Years ago, we stayed at the old hotel in Santa Fe and the bedrooms at that point still had frescos painted right onto the wall by Julián Martinez. I loved his stuff and started appreciating the painting he’d done on his wife’s pots too, particularly with the water snake (the Avanyu). He just has a real knack for getting paint on paper.

 

(left) Lonnie Vigil (Nambé Pueblo, b. 1949), Jar (olla), ca. 2002, micaceous earthenware, Gift of Juli Shea Towell (Class of 1955) and Gil Towell, 2016.12.3; (right) Attributed to Sara Fina Tafoya (Santa Clara Pueblo, ca. 1863–1949), Double shoulder jar (olla), ca. 1900–40, burnished earthenware with slip, Joseph Allen Skinner Museum, Mount Holyoke College, SK K.110

 

AM: What is it about the pots?

JT: These objects appeal to me not only for their intrinsic artistic value, but because they represent an ancient technique of making the pots and decorating them. It’s really hard for me to tell you how deeply I feel about these things. I connect with the ceramics because pots have this exterior shell but they enclose an inner volume that is just as important. These vessels are coiled and built up from both the inside and outside and like our spiritual lives they have an interior life and an exterior life.

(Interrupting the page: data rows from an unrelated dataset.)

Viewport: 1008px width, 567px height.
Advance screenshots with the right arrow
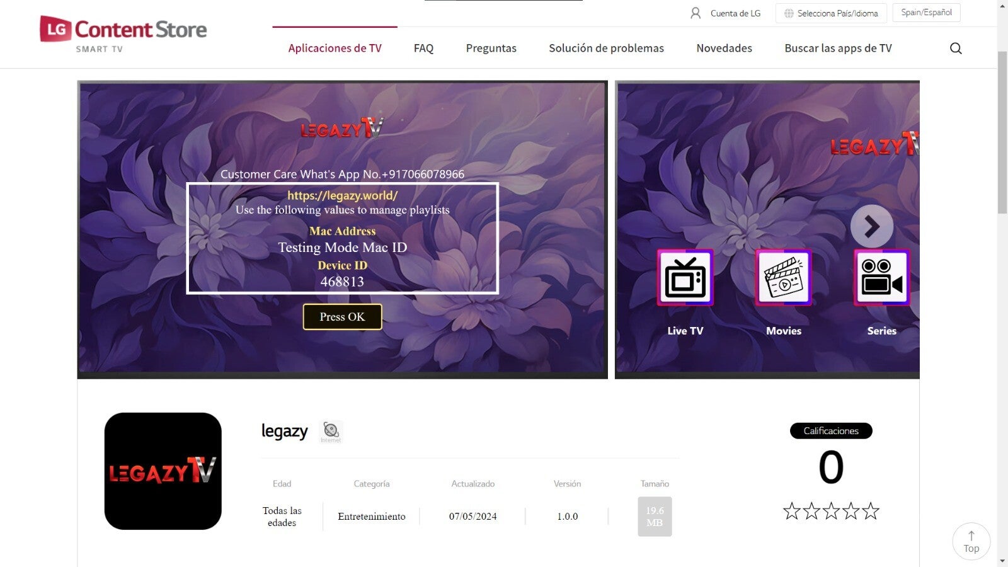[x=872, y=226]
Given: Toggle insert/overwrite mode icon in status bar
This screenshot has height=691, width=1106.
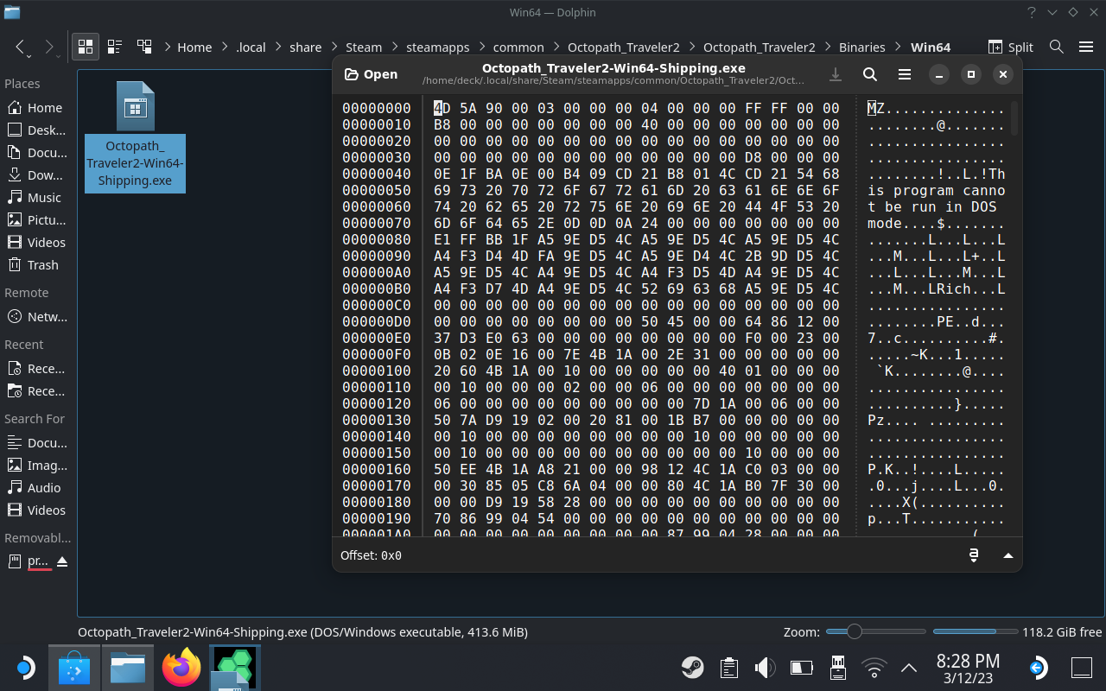Looking at the screenshot, I should pyautogui.click(x=974, y=555).
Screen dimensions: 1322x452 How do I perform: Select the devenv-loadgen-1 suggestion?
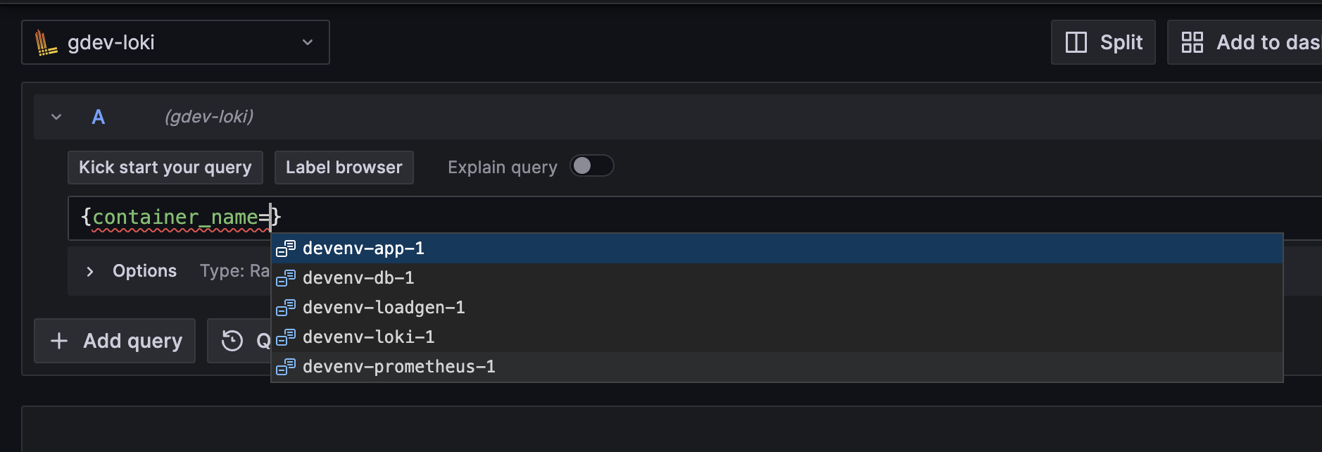384,308
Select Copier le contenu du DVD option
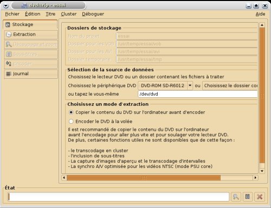This screenshot has width=271, height=208. point(71,112)
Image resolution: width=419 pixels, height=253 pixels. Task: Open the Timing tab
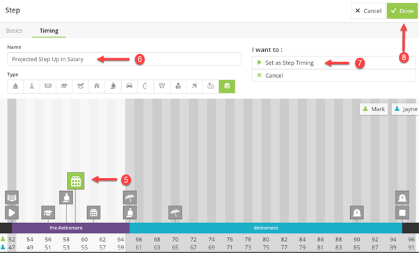coord(49,31)
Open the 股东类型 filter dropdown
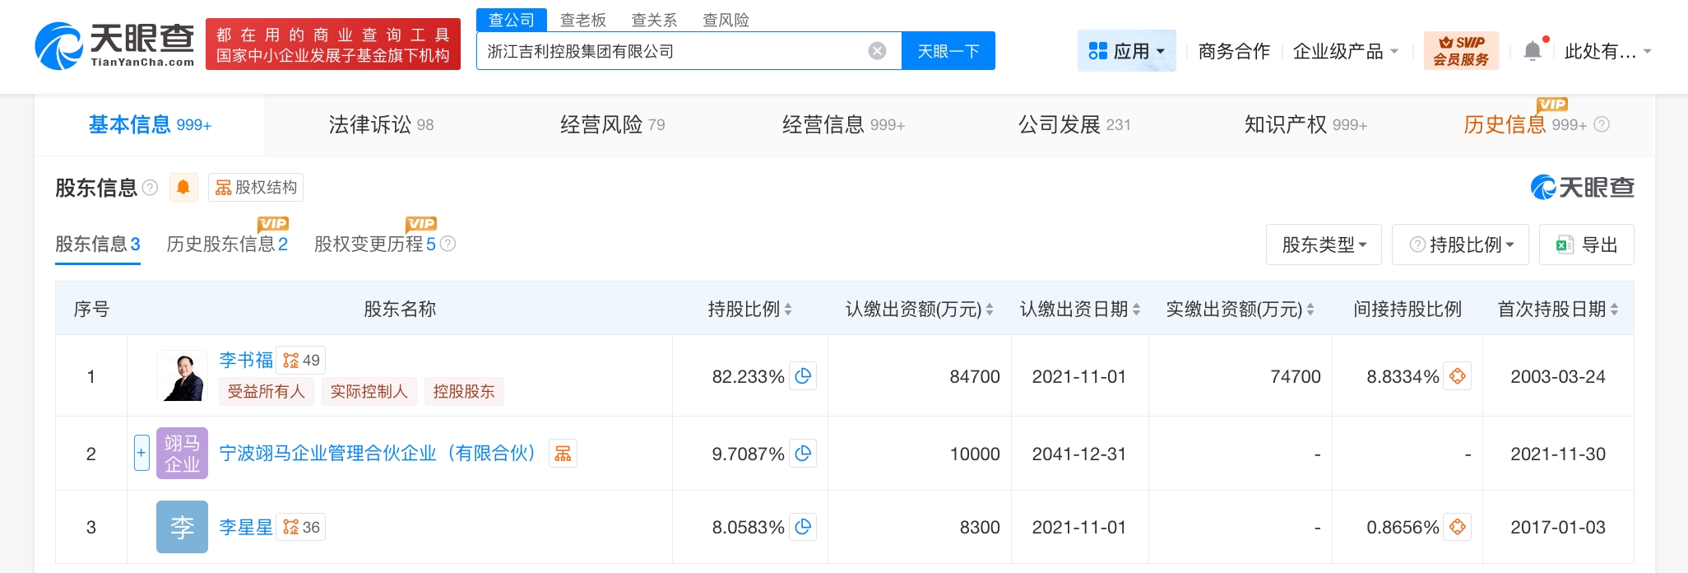This screenshot has width=1688, height=573. pyautogui.click(x=1323, y=245)
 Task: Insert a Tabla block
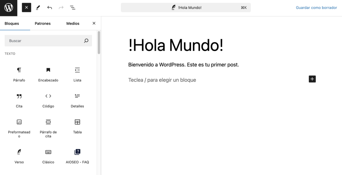[77, 126]
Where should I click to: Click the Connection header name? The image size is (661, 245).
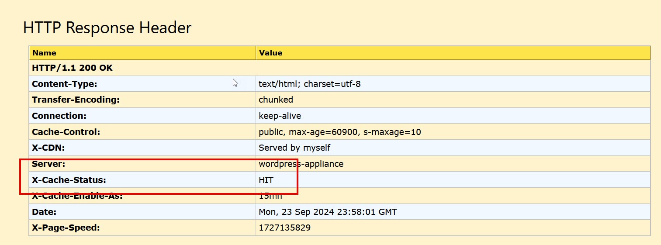(59, 116)
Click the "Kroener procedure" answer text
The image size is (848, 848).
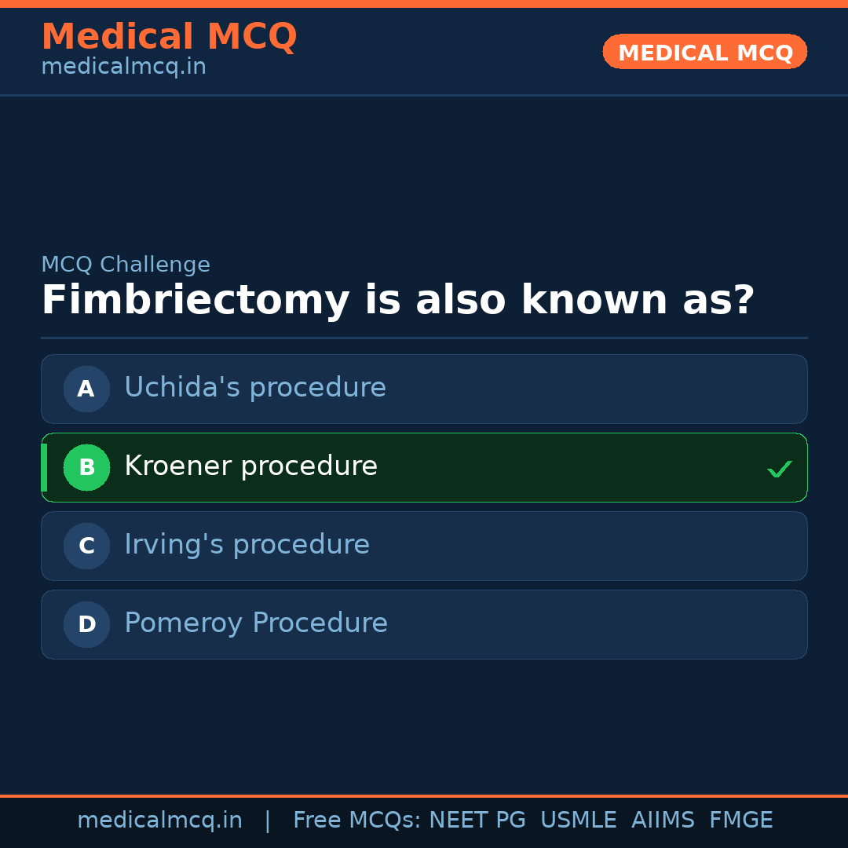[250, 466]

Julián Martínez (San Ildefonso Pueblo, 1885–1943), An Avanyu surrounding a polychrome dish, ca. 1930–40, watercolor on paper, Gift of Juli Shea Towell (Class of 1955) and Gil Towell, 2016.12.5

It has a whole spiritual component for me because these potters are painting and developing these pots from somewhere sacred. Like most artists, they will tell you the inspiration comes from a deeper place within them than they can sometimes even express. And when they are most in touch with that inner piece of themselves, that is when they start producing work that is really wonderful.

 

AM: Why did you consider MHCAM as a repository for your collection?

JT: It’s my personal connection with the place. They didn’t allow double-majors when I went to Mount Holyoke. I was almost an Art History major and that’s why I say I might have been an archaeologist. I spent a lot of time at the old art building and a lot of time with the Art and History professors. The History and Art History Departments really opened up a huge amount of material for me. I considered other museums, but then I thought the Mount Holyoke College Art Museum just doesn't have that kind of artwork represented--so I offered it. It’s been a lot of fun putting this collection together, it really has.